Постепенно я стал понимать протестующих. Они пытались остановить это безумие, пусть даже выступая без особого почтения. Да, они отказывались признавать наших парней настоящими патриотами, исполняющими свой долг перед страной и близкими. Да, они не желали видеть в них героев. Но ведь и мы, в свою очередь, не замечали, что они тоже любят свою страну и что весь их гнев направлен на правительство. Они хотели лишь одного, чтобы больше ни один наш мальчик не отдавал свою жизнь за чужие амбиции. И после того, как я сам побывал во Вьетнаме, я стал твердо соглашаться с ними.

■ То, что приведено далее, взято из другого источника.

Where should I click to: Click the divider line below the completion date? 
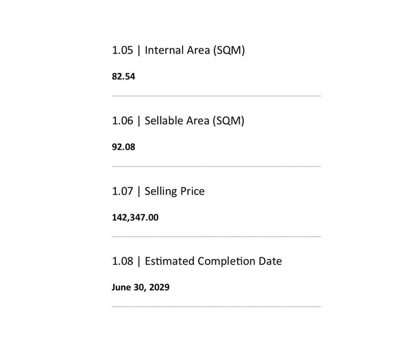pyautogui.click(x=216, y=306)
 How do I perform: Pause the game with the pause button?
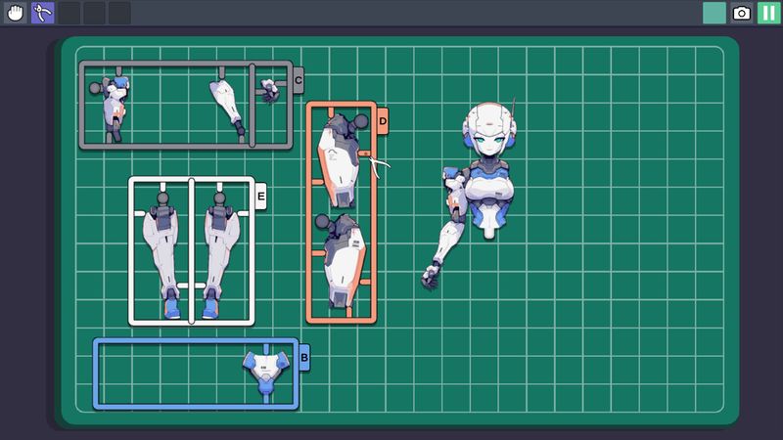point(768,13)
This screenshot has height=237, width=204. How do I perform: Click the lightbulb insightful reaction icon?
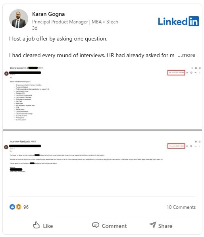click(x=19, y=207)
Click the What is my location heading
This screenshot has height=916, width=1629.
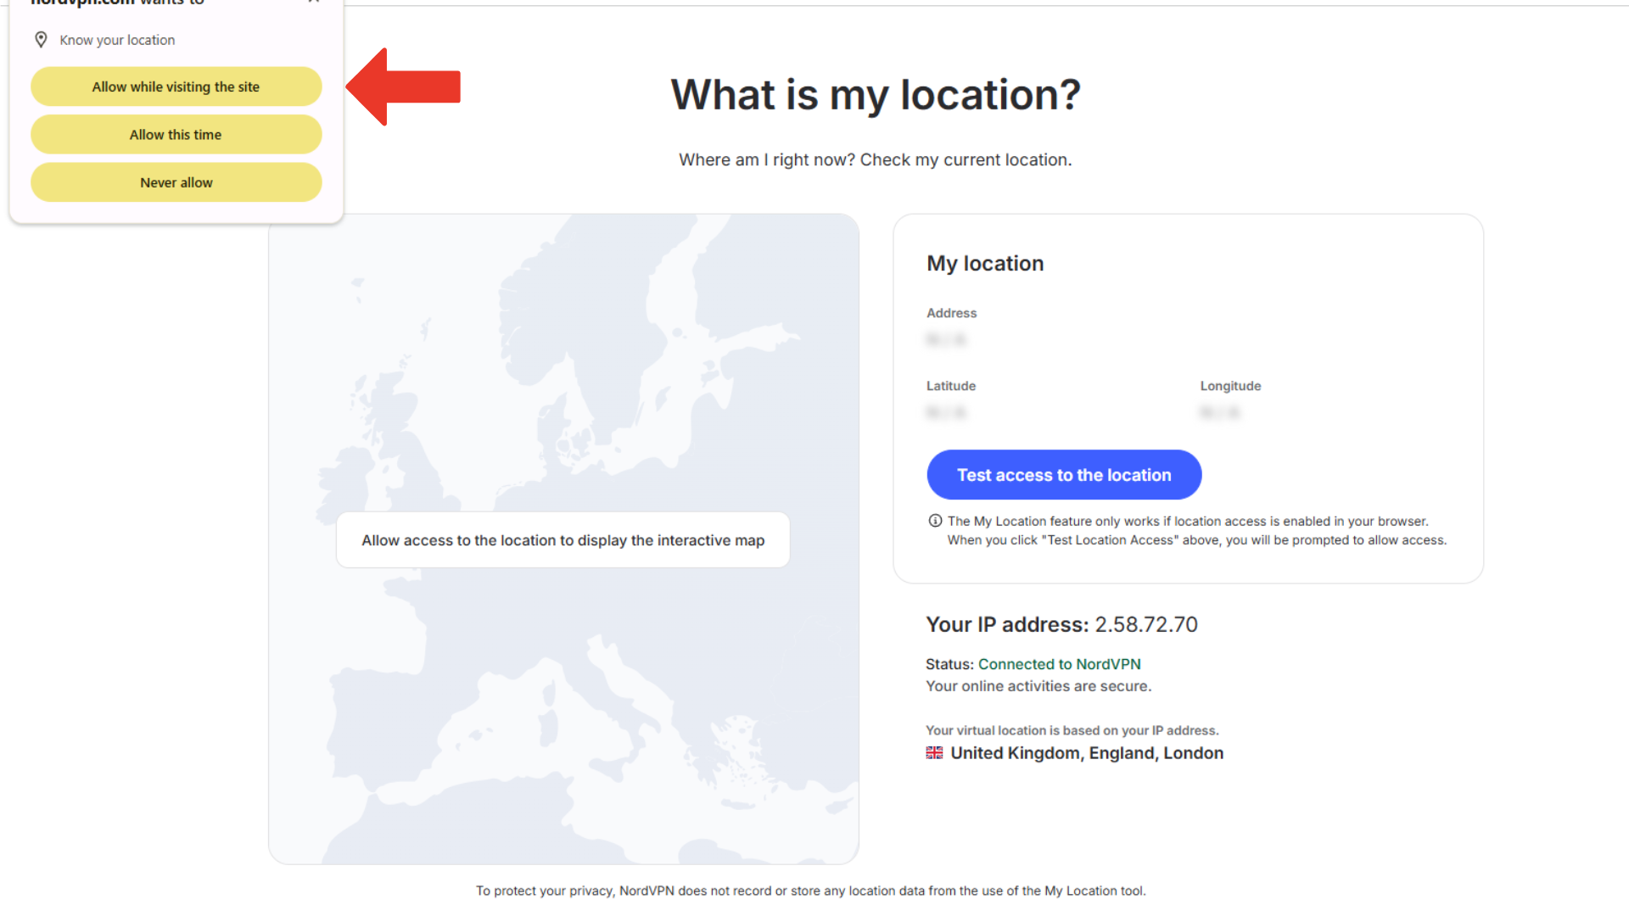[x=876, y=94]
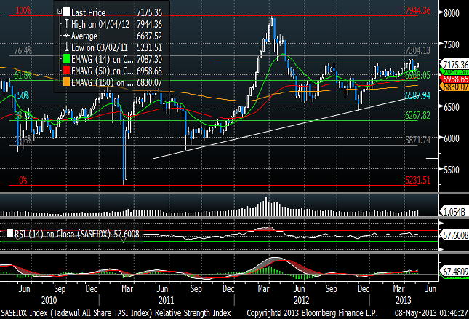Click the 1.054B volume axis tag
469x319 pixels.
click(x=454, y=212)
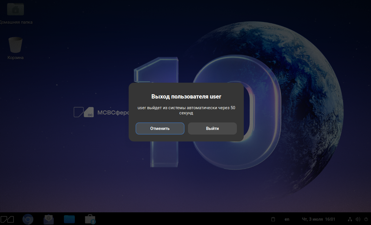Click the Отменить button in logout dialog
This screenshot has height=225, width=371.
[160, 128]
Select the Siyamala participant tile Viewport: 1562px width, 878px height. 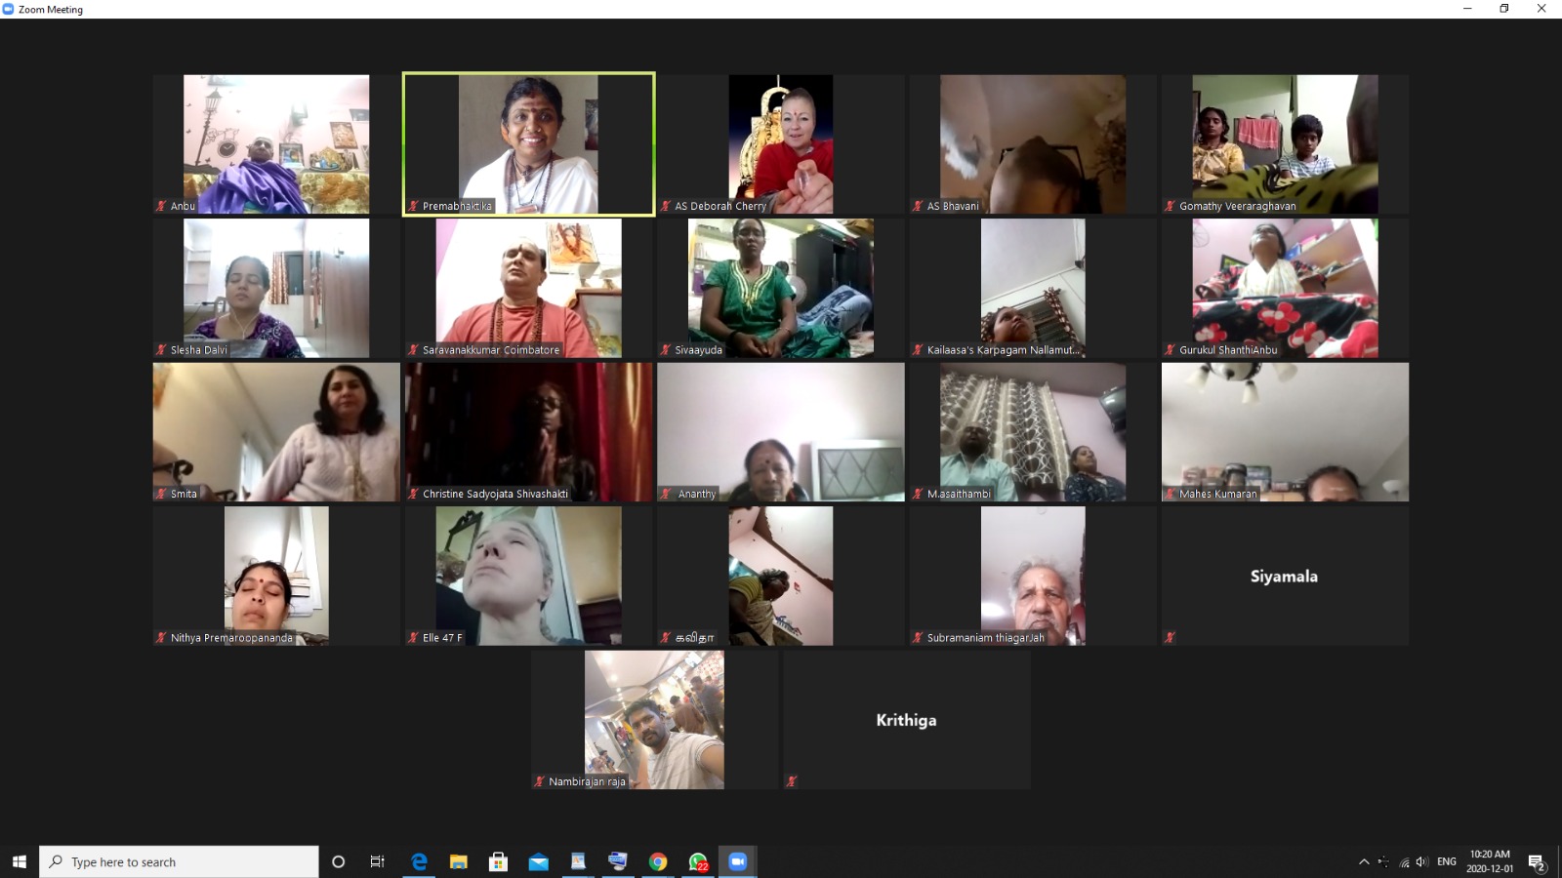(1285, 576)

И вот что я еще вынес из своего путешествия туда. Я перестал доверять властям – любым властям. Большинство политиков служит лишь собственным интересам. Это знание поможет мне в будущем, когда я сам стану представлять интересы Профсоюза землепроходчиков и других строителей и отстаивать сохранение рабочих мест и улучшение законодательства, имея дело с разными чиновниками в самом Нью-Йорке, в нашем штате и даже в Вашингтоне. Я не могу вернуть наших погибших мальчиков, но я по крайней мере буду стараться облегчить жизнь их братьям и сестрам. И, надеюсь, принесу хоть немного добра.